2. The Supreme Court's term, when it hears arguments and issues opinions, begins on the first Monday of October and ends in late June or early July. No cameras are allowed inside the courtroom, and both the plaintiff and defendant are usually allowed 30 minutes each for oral arguments, though the justices frequently interrupt and redirect the argument with questions, discussion and analysis.
3. A case is decided by the court in private conference, and always pivots on the question of constitutionality, as the court is invested with the final authority to interpret the U.S. Constitution.
If the chief justice is in the majority, he or she will assign the opinion to a justice; otherwise, the senior associate justice in the majority will assign the writing of the opinion. Dissenting judges may sign on to one opinion, as Justices Clarence Thomas and Samuel Alito did with Justice Antonin Scalia's dissent in King v. Burwell, or issue individual dissents.
Justices may also reach the same opinion as a majority but dissent on the reasoning, as happened with NFIB v. Sebelius, the court's first major Obamacare ruling, where five justices agreed, or concurred, on the constitutionality — but not why.

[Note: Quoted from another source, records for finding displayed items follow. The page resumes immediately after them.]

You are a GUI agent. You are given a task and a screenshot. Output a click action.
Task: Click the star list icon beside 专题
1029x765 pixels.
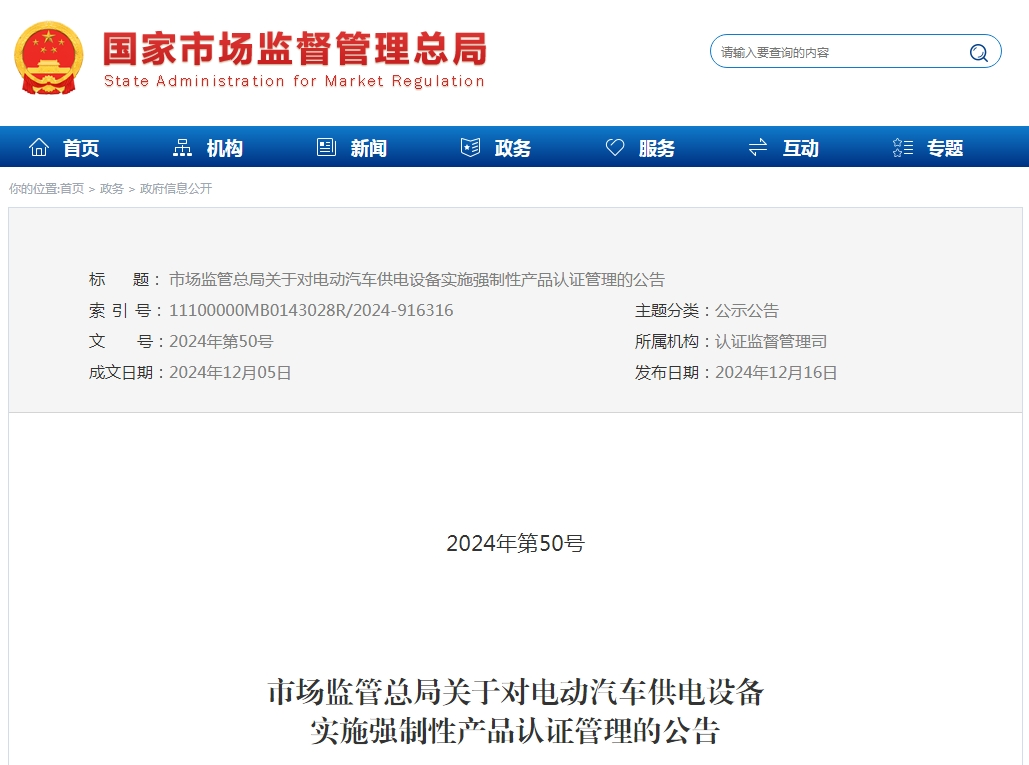click(902, 147)
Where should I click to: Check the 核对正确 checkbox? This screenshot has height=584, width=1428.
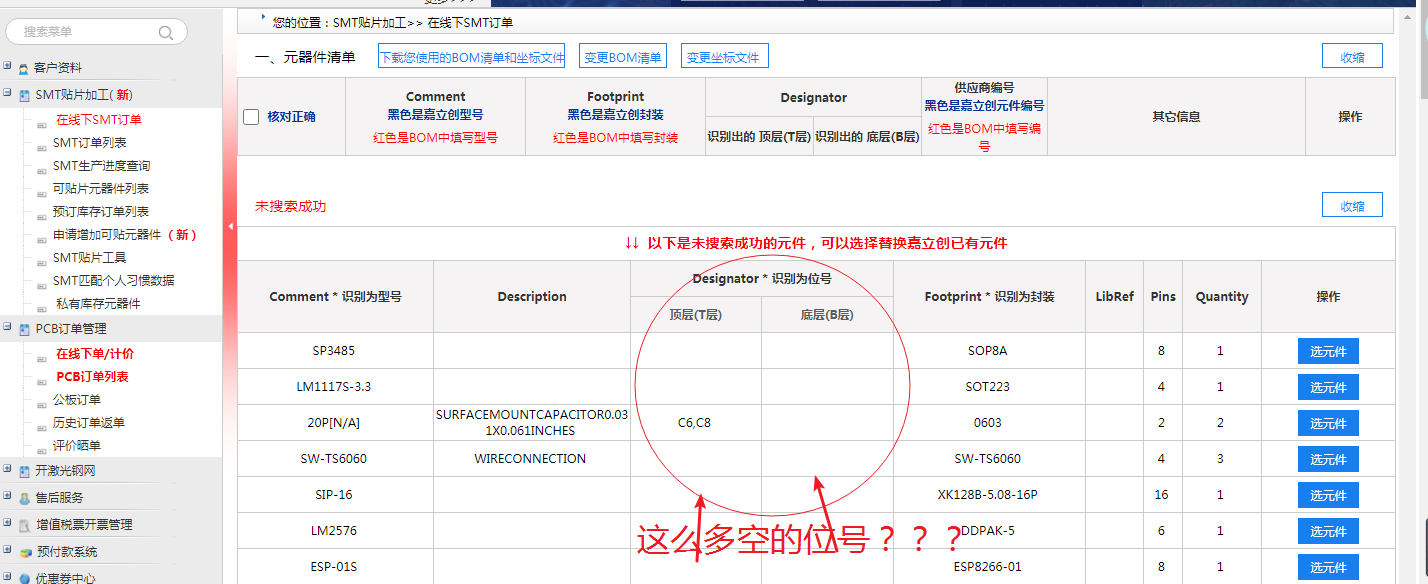pyautogui.click(x=252, y=117)
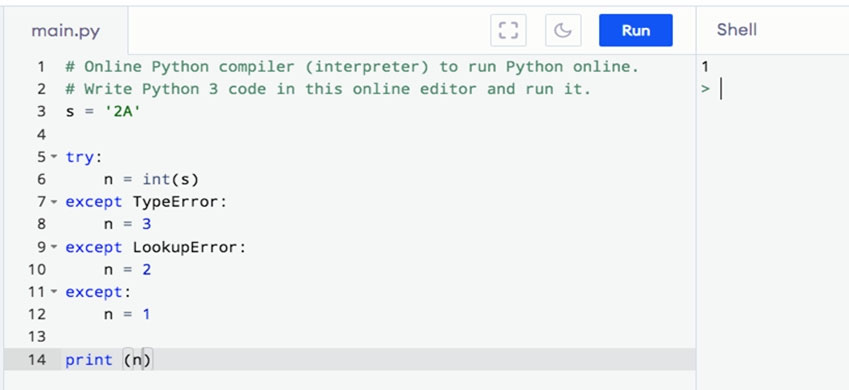
Task: Place cursor on the s = '2A' line
Action: click(103, 112)
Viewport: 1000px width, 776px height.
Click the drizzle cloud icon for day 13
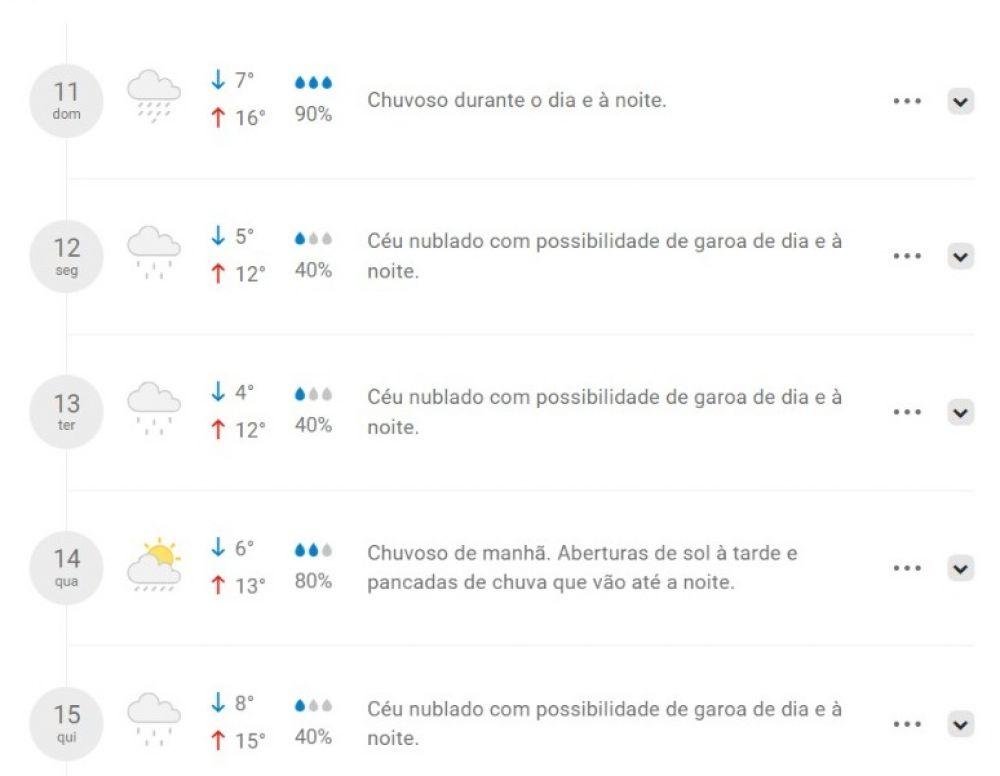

Rulings can fragment even further. For example. in its ruling allowing the publication of the Pentagon Papers in the '70s, the court issued only a brief per curiam (unsigned) 6-3 opinion allowing publication, with each justice then filing a seperate opinion which concurred and dissented with one another on many parts of the case.
4. Because the justices are appointed by a president, their jurisprudence, or theories of the law, become inevitably colored in the public conscious, where they are referred to as "Republican" or "Democratic" justices. In practice, however, the justices' positions are less partisan, though not apolitical: It's more accurate to think of the justices as belonging to conservative, moderate or liberal schools of jurisprudence, and often some combination thereof.

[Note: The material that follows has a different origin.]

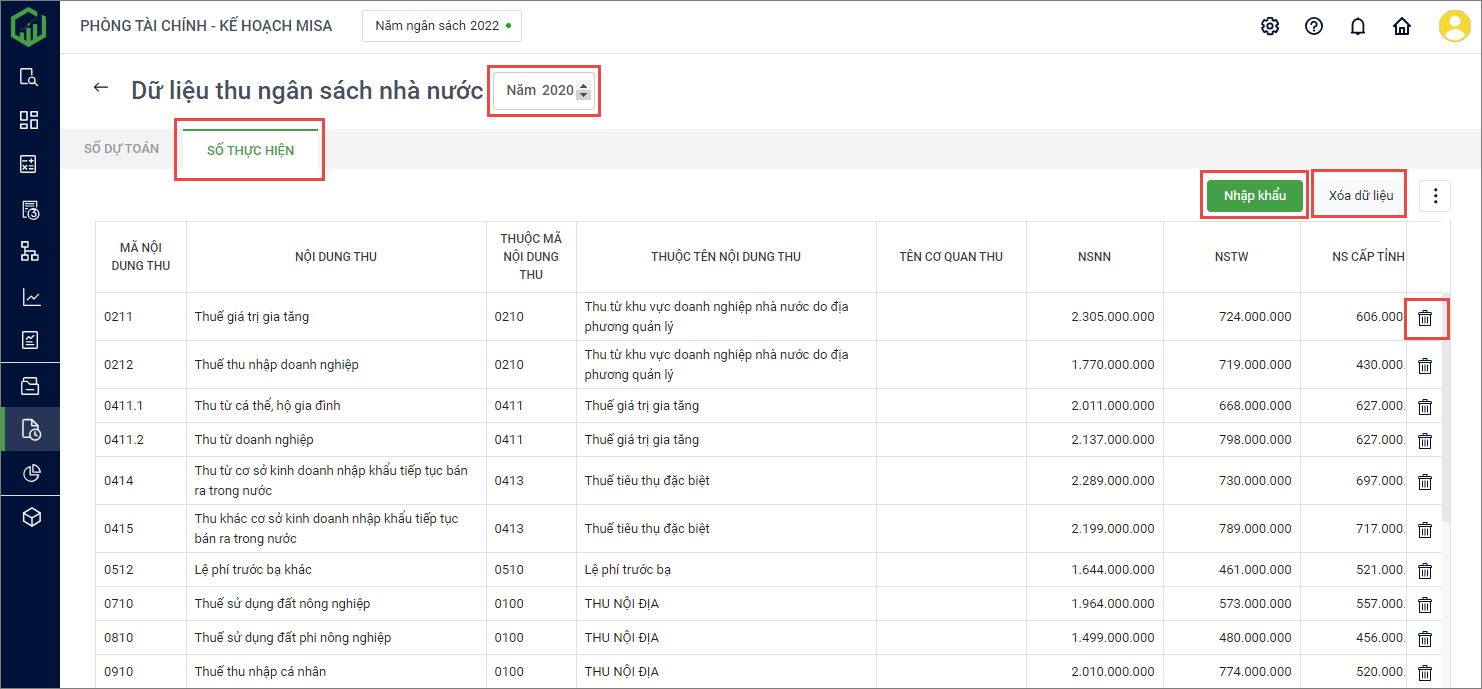Open the help question mark icon

tap(1314, 27)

For example, Justice Anthony Kennedy, a Republican appointee, has become the court's most prominent defender of the Constitution's right to privacy and equal protection as it applies to same-sex relationships. Observers say this reflects a deeply-held belief about the role of individual liberty.

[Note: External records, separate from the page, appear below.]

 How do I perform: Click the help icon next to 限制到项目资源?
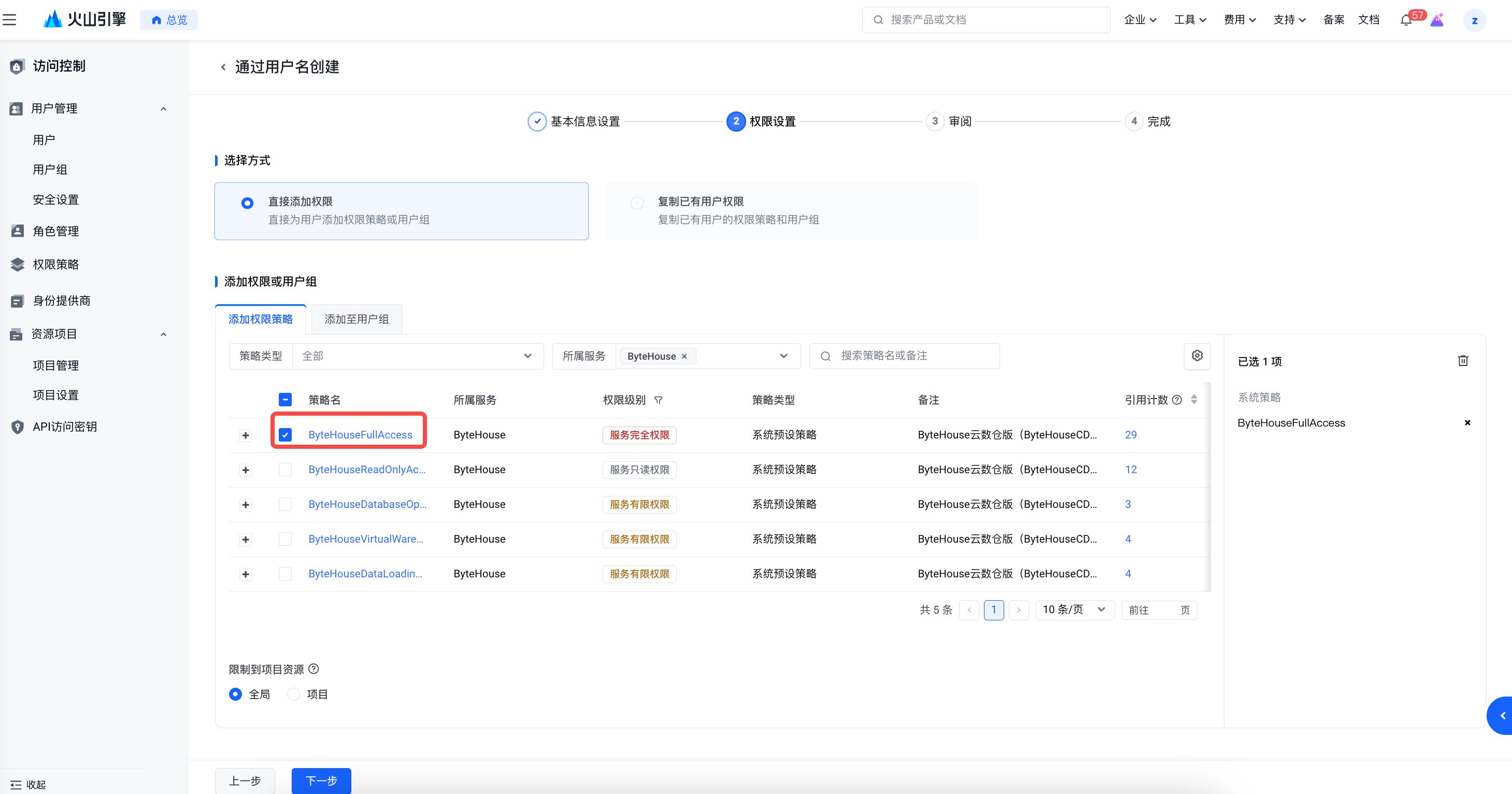pyautogui.click(x=314, y=669)
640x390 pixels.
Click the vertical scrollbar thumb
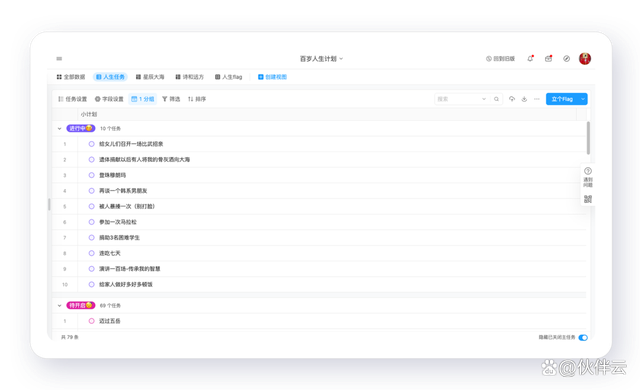(588, 138)
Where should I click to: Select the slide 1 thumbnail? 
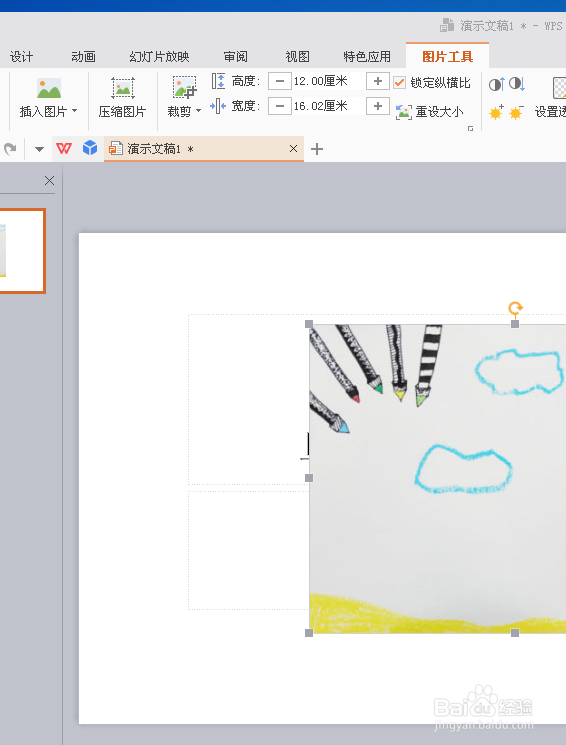click(22, 251)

5. Supreme Court rulings are not initially issued electronically. Journalists, advocates and other onlookers must instead receive the rulings in hard copy and analyze them in the moment.
This process has given rise to both CNN's infamous mistake on the court's first Obamacare ruling (its reporters stopped at an earlier passage in the ruling, which seemed to suggest the law could be struck down, without reading further where the justices nonetheless upheld most of the law) and the "running of the interns."
6. Some of the justices are friends. Indeed, Justices Scalia and Ruth Bader Ginsberg, in many ways ideological opposites on the law, have a years-long friendship which is the subject of an opera.